* **PROBLEM TO WORK ON**
Write out the records word for word.

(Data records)
----------------------------------------

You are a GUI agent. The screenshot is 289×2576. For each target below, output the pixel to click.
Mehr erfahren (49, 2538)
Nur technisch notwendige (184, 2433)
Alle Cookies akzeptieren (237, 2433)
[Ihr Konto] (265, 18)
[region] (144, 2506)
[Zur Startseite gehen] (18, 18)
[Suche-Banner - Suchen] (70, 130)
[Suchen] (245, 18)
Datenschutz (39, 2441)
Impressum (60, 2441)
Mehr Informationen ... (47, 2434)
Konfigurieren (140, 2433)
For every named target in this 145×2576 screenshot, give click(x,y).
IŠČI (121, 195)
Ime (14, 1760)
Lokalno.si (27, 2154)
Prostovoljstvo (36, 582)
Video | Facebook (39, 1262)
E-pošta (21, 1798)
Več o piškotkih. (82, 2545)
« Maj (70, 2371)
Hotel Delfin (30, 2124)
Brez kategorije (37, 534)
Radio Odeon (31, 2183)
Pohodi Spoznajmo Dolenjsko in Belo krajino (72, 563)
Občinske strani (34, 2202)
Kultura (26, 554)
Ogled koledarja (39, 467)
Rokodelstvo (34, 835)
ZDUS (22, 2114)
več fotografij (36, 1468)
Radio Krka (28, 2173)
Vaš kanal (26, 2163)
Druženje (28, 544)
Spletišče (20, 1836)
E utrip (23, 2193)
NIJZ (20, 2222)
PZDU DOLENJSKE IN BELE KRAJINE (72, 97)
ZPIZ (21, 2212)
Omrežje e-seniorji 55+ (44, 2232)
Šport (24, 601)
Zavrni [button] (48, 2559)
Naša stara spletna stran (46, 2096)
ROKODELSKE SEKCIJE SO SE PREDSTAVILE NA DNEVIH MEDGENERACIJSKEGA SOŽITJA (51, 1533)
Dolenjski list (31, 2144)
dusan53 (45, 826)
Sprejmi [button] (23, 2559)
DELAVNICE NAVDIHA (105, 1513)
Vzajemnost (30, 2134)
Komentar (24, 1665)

----------------------------------------

* **WRITTEN ANSWER**
You are a GUI agent. The screenshot is 289×2576. For each target below, output the pixel to click.
Mehr erfahren (49, 2538)
Nur technisch notwendige (184, 2433)
Alle Cookies akzeptieren (237, 2433)
[Ihr Konto] (265, 18)
[region] (144, 2506)
[Zur Startseite gehen] (18, 18)
[Suche-Banner - Suchen] (70, 130)
[Suchen] (245, 18)
Datenschutz (39, 2441)
Impressum (60, 2441)
Mehr Informationen ... (47, 2434)
Konfigurieren (140, 2433)
For every named target in this 145×2576 screenshot, give click(x,y).
IŠČI (121, 195)
Ime (14, 1760)
Lokalno.si (27, 2154)
Prostovoljstvo (36, 582)
Video | Facebook (39, 1262)
E-pošta (21, 1798)
Več o piškotkih. (82, 2545)
« Maj (70, 2371)
Hotel Delfin (30, 2124)
Brez kategorije (37, 534)
Radio Odeon (31, 2183)
Pohodi Spoznajmo Dolenjsko in Belo krajino (72, 563)
Občinske strani (34, 2202)
Kultura (26, 554)
Ogled koledarja (39, 467)
Rokodelstvo (34, 835)
ZDUS (22, 2114)
več fotografij (36, 1468)
Radio Krka (28, 2173)
Vaš kanal (26, 2163)
Druženje (28, 544)
Spletišče (20, 1836)
E utrip (23, 2193)
NIJZ (20, 2222)
PZDU DOLENJSKE IN BELE KRAJINE (72, 97)
ZPIZ (21, 2212)
Omrežje e-seniorji 55+ (44, 2232)
Šport (24, 601)
Zavrni [button] (48, 2559)
Naša stara spletna stran (46, 2096)
ROKODELSKE SEKCIJE SO SE PREDSTAVILE NA DNEVIH MEDGENERACIJSKEGA SOŽITJA (51, 1533)
Dolenjski list (31, 2144)
dusan53 (45, 826)
Sprejmi [button] (23, 2559)
DELAVNICE NAVDIHA (105, 1513)
Vzajemnost (30, 2134)
Komentar (24, 1665)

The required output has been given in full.